» **Information provided**:
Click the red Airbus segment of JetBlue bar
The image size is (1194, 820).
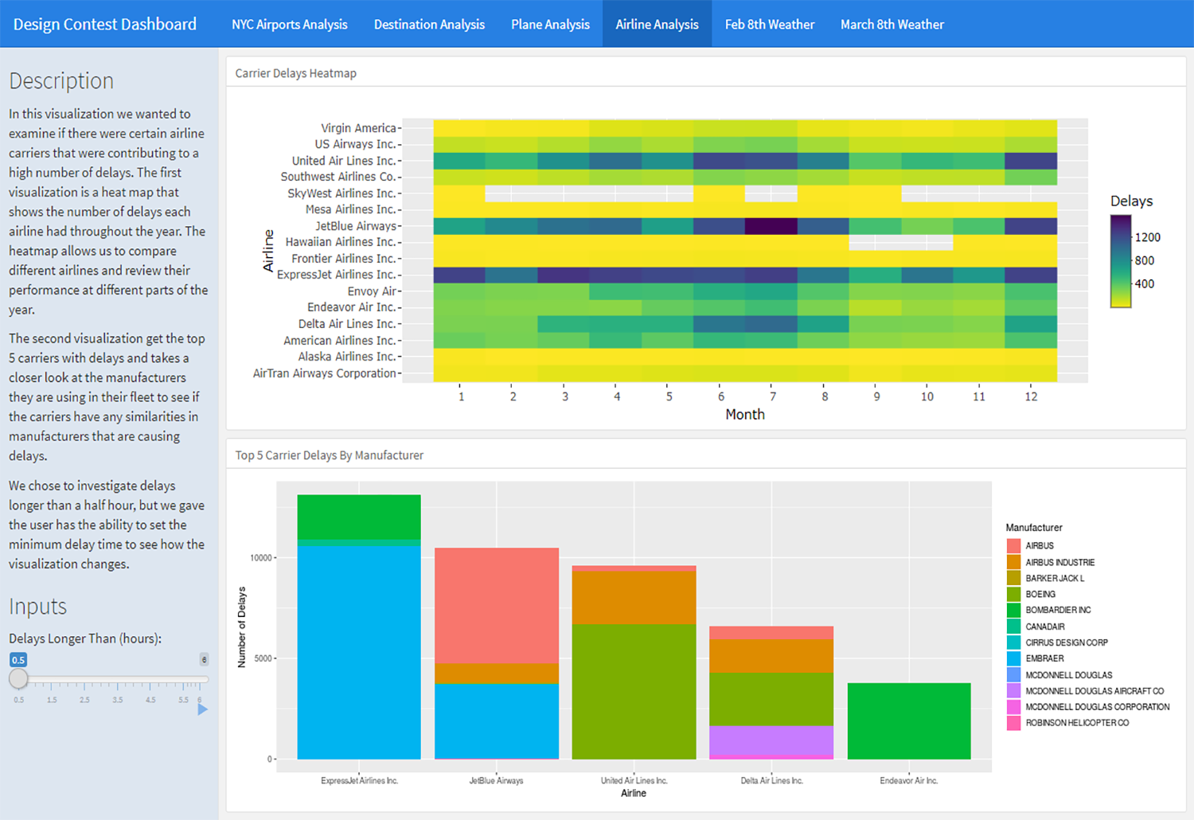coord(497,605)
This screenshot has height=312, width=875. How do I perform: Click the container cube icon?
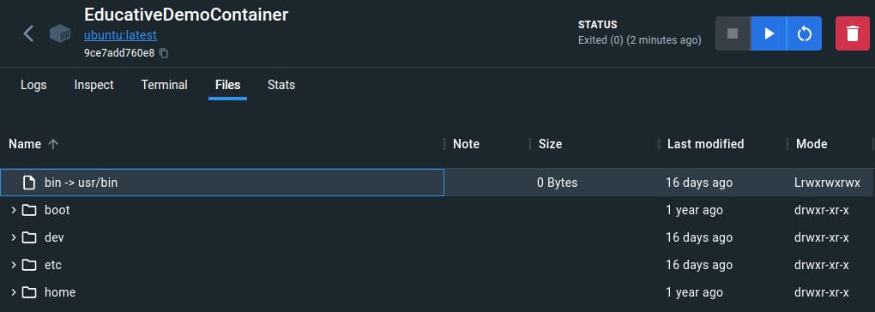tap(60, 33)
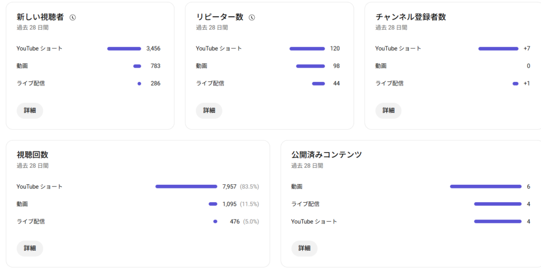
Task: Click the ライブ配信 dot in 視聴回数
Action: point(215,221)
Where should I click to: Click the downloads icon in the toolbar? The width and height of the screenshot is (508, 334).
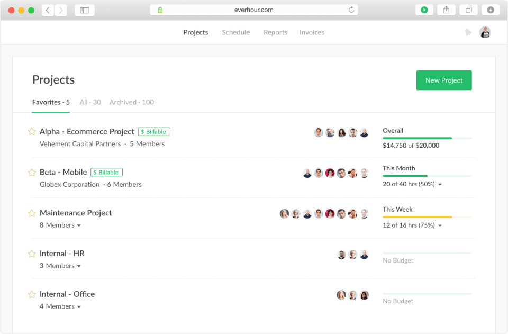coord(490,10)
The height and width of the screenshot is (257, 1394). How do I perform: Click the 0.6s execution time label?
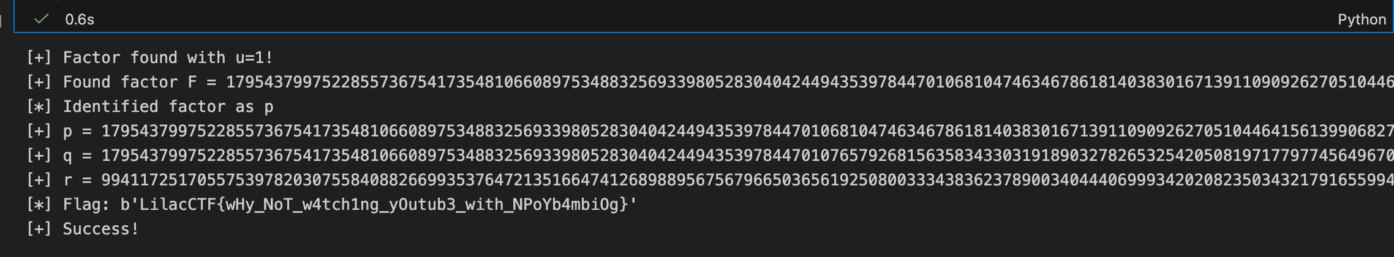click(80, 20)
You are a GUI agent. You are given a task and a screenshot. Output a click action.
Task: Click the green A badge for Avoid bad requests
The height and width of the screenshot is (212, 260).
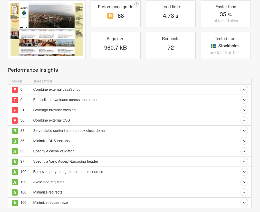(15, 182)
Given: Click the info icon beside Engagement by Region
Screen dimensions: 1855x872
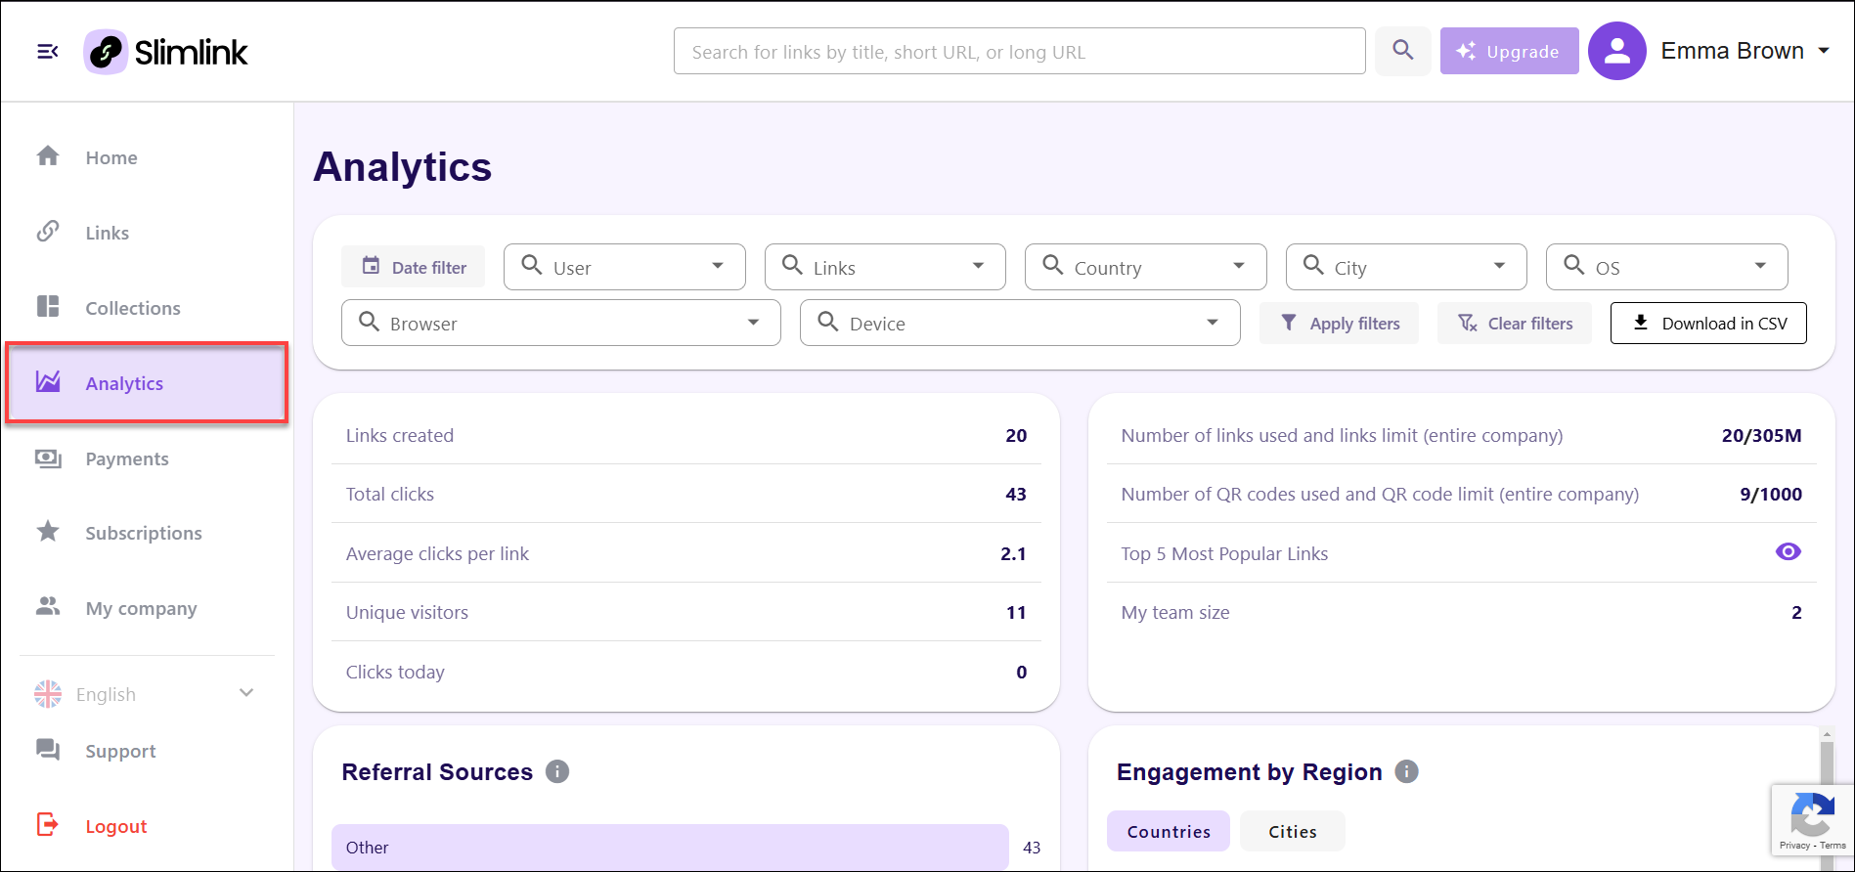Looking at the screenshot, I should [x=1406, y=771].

» **Task goal**: Pictures are skipped here. Print exactly, and only, the lines from the one holding "Task: Click the green" through the final line of the material above, both ends included.

» **The answer**:
Task: Click the green A badge for Avoid bad requests
The height and width of the screenshot is (212, 260).
(15, 182)
Given: Click the info icon beside Engagement by Region
Screen dimensions: 1855x872
Looking at the screenshot, I should [x=1406, y=771].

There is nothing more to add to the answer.